Don’t Read The Comments Or A Piece About People Who Think Drug Addicts Deserve No Love, Empathy, or Compassion. Even After They Die.
We all know the First Rule of Internet. Let’s all say it together: Don’t read the comments. Don’t. Read. The. Fucking. Comments. Oh, and if you have written a book, especially a memoir wherein you stand metaphorically naked and flawed in front of a universe of complete strangers for 300 pages, don’t you dare read the Amazon reviews.
Alas, people are stupid. I’m talking about myself here. Because I read the comments.
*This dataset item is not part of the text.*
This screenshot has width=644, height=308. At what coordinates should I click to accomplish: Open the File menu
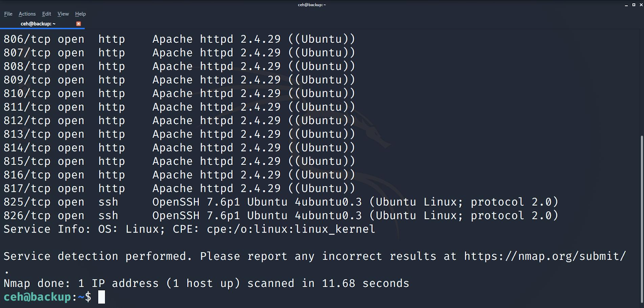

And the reviews. And, man oh man, it is so fucking hard to not be able to respond. But writers whom I respect and admire say it’s in poor taste to do so, so I sit, mouth-zipped, squinting at the words, trying to figure out how my fellow man (or woman) could be so devoid of empathy.
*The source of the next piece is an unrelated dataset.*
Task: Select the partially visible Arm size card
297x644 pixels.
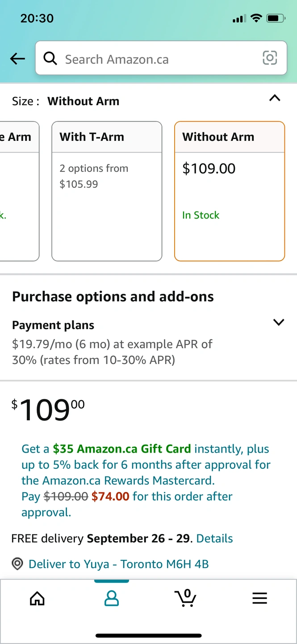Action: click(x=19, y=191)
I already explored this topic ad nauseum here, so I’ll spare everyone an encore. However, I’d like to do a sequel.
Here’s the theme of the sequel. Drumrolllllllll. Addiction is an equal opportunity destroyer.
Again: ADDICTION IS AN EQUAL OPPORTUNITY DESTROYER.
It’s not racist or classist or sexist or phobic of anyone or anything. It values all of us equally. It doesn’t care who you are or where you come from. It doesn’t care how successful, talented, wealthy, or smart you are. Or aren’t. It doesn’t care if you are loved. Or not. It doesn’t care if you come from a good family or if you were spawned by Hitler himself. And it certainly doesn’t care if you want to beat it. In fact, that only seems to make it work harder to destroy you.
Regardless of who you are when it sinks its rabid teeth into you, it will turn you into someone you’re not. It will make you lie and deceive; betray and manipulate; disappoint and let down. It will make you withdraw and isolate. It will drive a wedge between you and your loved ones, and it will make you hate the ever loving shit out of yourself in the process.
It is a relentless, menacing, brutal, nasty, mother fucker of a disease.
And let’s be real clear about that: IT IS A DISEASE.
It’s important to couch it in these terms because saying it’s anything other than a disease implies that it lies in the part of the mind, heart, soul and spirit that is responsible for making decisions and exerting will.
How could it? Who would willingly decide to deteriorate? To lose friends and family? To ruin careers and futures? To disappoint people over and over and over and over and over and over and over again? My daughter is four. The other day, she lit up like a Christmas tree when she told me her teacher was proud of her today. This is human nature. We innately want to win and succeed and thrive and prosper. This is why romantic comedies exist. No kid looks into her future and says: I’m going to be a drug addict someday. I’m going to have everything going for me, and die alone at 30 years old.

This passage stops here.